Top of EXTRACTED MATERIAL

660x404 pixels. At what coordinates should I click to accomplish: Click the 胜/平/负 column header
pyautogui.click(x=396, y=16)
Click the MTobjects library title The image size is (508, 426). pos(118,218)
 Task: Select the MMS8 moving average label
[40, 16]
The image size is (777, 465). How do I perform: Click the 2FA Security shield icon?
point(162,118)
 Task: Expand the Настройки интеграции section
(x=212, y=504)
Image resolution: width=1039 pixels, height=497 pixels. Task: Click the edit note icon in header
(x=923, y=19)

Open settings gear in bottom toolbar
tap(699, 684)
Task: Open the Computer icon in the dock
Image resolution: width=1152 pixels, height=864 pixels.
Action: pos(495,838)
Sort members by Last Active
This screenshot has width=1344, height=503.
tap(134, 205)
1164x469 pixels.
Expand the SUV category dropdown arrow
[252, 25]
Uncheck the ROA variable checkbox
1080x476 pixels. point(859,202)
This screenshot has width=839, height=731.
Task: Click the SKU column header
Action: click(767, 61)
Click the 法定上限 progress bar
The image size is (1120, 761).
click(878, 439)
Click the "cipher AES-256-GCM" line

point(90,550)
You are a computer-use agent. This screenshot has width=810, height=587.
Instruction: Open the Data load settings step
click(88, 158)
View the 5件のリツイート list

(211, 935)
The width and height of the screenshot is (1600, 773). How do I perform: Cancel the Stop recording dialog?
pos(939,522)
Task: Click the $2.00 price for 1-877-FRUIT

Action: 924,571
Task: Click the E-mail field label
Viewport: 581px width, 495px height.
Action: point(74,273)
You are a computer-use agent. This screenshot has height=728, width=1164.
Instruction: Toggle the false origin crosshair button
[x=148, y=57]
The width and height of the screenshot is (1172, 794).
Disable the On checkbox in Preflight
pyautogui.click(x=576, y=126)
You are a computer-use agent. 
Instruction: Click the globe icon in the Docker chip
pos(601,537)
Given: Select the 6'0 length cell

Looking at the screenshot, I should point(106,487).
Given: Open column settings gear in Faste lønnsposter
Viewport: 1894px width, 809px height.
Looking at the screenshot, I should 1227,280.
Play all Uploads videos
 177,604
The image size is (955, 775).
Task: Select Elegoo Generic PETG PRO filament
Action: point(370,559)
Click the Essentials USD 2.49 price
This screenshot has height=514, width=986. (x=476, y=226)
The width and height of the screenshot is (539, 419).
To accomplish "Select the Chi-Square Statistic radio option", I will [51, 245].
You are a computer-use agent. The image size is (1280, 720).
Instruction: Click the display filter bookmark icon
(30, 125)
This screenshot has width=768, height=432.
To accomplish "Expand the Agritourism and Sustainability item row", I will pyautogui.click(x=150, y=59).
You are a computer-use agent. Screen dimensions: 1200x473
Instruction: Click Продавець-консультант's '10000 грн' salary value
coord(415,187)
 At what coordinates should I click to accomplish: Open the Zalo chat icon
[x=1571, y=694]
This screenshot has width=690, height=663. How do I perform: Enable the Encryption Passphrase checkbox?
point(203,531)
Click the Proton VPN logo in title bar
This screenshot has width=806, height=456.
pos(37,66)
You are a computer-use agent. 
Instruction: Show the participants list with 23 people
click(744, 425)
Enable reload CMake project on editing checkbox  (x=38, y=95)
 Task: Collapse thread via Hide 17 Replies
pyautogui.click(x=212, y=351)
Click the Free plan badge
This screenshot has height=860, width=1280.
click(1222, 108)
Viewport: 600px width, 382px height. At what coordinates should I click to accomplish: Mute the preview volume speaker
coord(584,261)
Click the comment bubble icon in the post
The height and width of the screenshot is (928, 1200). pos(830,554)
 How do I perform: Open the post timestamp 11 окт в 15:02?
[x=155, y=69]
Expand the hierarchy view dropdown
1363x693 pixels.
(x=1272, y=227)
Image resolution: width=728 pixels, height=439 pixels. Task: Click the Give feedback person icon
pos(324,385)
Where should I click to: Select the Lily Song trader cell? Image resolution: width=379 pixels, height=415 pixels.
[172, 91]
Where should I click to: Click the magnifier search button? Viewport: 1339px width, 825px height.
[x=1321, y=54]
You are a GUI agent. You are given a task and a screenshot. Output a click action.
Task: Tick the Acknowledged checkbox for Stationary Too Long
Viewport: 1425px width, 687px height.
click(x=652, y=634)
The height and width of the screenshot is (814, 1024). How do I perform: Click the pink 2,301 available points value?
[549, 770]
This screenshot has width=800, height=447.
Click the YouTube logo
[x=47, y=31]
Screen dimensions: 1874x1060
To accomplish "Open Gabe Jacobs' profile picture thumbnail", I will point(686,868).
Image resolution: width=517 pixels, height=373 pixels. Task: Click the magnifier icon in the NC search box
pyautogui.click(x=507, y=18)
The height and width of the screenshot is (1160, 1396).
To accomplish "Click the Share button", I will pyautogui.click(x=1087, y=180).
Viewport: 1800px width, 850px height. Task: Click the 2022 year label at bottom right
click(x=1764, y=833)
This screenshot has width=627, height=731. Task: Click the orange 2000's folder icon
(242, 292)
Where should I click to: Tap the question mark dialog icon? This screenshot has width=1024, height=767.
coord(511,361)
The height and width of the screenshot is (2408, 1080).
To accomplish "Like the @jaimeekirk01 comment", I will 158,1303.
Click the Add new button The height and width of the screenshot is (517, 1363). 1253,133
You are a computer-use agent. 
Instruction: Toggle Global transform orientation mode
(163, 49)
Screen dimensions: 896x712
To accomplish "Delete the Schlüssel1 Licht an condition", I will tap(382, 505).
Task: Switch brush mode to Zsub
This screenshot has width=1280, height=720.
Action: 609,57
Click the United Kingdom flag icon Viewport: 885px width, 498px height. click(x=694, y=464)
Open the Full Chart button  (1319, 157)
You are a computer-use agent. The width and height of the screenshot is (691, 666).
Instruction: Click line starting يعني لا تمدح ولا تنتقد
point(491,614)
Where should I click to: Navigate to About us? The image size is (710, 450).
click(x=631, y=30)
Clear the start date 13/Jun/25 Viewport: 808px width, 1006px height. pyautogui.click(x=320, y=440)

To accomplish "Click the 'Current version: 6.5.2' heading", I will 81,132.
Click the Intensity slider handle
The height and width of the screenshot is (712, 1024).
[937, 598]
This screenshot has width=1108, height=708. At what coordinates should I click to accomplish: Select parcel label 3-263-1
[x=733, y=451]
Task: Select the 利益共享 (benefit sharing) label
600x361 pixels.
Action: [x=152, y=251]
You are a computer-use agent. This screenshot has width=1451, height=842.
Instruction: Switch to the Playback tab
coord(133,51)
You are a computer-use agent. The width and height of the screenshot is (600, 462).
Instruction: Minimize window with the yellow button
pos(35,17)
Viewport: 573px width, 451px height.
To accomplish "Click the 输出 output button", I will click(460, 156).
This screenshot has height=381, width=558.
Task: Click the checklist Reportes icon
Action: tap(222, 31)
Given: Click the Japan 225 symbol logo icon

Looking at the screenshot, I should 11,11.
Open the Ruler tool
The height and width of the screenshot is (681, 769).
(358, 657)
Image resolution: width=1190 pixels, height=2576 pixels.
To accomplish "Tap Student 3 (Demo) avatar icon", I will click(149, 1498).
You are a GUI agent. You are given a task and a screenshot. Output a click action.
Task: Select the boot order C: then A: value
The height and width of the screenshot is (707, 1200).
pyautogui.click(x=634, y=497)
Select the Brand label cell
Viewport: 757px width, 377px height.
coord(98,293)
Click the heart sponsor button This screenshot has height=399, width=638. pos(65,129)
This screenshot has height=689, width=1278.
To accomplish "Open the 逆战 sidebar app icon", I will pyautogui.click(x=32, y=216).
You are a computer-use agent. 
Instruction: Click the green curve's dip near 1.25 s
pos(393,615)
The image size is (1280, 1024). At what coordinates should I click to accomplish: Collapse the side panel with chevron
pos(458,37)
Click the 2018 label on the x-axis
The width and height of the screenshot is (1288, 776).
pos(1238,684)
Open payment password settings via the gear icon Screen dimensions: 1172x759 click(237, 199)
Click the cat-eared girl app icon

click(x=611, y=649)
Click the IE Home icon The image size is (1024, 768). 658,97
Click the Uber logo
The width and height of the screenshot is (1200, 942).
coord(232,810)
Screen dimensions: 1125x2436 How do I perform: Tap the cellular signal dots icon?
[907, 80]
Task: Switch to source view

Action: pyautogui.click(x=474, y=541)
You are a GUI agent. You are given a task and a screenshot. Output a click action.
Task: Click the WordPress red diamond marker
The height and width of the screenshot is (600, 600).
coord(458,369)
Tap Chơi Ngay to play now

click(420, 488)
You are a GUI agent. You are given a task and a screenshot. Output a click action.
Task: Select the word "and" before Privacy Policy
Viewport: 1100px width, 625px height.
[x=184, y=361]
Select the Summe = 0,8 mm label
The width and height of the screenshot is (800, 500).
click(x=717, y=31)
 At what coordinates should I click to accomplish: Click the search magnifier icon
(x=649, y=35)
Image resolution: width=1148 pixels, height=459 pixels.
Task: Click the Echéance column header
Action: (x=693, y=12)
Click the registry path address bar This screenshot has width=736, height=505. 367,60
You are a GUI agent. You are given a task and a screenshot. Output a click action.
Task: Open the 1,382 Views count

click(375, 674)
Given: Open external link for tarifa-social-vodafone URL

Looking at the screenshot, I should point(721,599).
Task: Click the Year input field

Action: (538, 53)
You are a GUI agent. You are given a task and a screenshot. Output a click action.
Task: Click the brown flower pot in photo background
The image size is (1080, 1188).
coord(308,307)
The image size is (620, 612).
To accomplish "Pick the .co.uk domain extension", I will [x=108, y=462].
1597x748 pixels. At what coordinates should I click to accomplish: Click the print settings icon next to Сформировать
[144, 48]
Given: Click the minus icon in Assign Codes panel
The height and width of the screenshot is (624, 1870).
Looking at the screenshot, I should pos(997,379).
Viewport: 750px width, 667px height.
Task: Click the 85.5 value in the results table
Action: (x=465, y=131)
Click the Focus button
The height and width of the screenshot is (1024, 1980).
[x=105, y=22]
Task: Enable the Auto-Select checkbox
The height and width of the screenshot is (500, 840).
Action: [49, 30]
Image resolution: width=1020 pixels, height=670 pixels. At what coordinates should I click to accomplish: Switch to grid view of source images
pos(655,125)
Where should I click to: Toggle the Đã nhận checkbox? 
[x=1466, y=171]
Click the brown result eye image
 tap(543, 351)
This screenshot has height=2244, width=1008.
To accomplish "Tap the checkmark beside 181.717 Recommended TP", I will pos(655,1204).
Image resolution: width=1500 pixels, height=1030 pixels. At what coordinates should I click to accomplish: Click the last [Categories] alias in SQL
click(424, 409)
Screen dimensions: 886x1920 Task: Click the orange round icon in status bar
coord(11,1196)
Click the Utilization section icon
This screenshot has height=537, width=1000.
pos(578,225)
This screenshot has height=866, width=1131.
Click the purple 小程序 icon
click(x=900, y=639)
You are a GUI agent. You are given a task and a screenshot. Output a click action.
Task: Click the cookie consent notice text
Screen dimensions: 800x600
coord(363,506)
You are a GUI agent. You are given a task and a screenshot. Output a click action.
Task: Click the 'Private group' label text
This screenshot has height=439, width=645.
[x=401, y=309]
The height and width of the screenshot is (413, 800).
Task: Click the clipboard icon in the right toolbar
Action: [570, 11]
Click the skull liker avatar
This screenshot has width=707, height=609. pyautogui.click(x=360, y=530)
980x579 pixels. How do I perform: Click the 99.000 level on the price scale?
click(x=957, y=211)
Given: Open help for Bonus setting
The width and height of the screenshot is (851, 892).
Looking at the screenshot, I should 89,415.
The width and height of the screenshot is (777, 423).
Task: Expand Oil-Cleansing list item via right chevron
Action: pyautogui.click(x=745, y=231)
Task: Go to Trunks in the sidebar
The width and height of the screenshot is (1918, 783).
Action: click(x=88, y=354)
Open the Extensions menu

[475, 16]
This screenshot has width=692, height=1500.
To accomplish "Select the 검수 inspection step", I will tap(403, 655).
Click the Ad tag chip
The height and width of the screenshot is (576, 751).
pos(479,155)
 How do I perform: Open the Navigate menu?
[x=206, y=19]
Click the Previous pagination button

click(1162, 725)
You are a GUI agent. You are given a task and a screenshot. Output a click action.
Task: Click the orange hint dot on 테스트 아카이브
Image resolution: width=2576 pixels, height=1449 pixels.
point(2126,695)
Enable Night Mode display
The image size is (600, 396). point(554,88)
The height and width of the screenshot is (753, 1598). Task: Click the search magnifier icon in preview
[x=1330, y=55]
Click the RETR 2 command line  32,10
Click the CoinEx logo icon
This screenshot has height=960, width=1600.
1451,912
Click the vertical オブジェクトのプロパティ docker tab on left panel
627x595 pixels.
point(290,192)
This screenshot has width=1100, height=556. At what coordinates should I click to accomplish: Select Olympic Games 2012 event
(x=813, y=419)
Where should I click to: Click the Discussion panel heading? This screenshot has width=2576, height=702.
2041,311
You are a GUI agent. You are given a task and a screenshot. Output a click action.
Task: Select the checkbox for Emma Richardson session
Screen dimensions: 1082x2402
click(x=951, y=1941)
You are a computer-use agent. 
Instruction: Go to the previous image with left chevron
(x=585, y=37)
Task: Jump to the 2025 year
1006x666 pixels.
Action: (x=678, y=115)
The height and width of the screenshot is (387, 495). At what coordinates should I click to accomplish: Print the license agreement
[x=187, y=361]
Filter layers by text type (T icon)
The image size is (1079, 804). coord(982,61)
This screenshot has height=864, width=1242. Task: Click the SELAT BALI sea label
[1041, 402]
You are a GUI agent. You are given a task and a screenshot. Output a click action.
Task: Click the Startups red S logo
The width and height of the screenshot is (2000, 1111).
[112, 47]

Bottom of EXTRACTED MATERIAL

*WORK ITEM*.
Begin at the line that has "This screenshot has height=866, width=1131." in the entries above; stop after the line that has "Task: Click the 'Private group' label text". Transcribe exactly those lines and no others.

*RESULT OF THIS TASK*.
This screenshot has height=866, width=1131.
Click the purple 小程序 icon
click(x=900, y=639)
You are a GUI agent. You are given a task and a screenshot. Output a click action.
Task: Click the cookie consent notice text
Screen dimensions: 800x600
coord(363,506)
You are a GUI agent. You are given a task and a screenshot. Output a click action.
Task: Click the 'Private group' label text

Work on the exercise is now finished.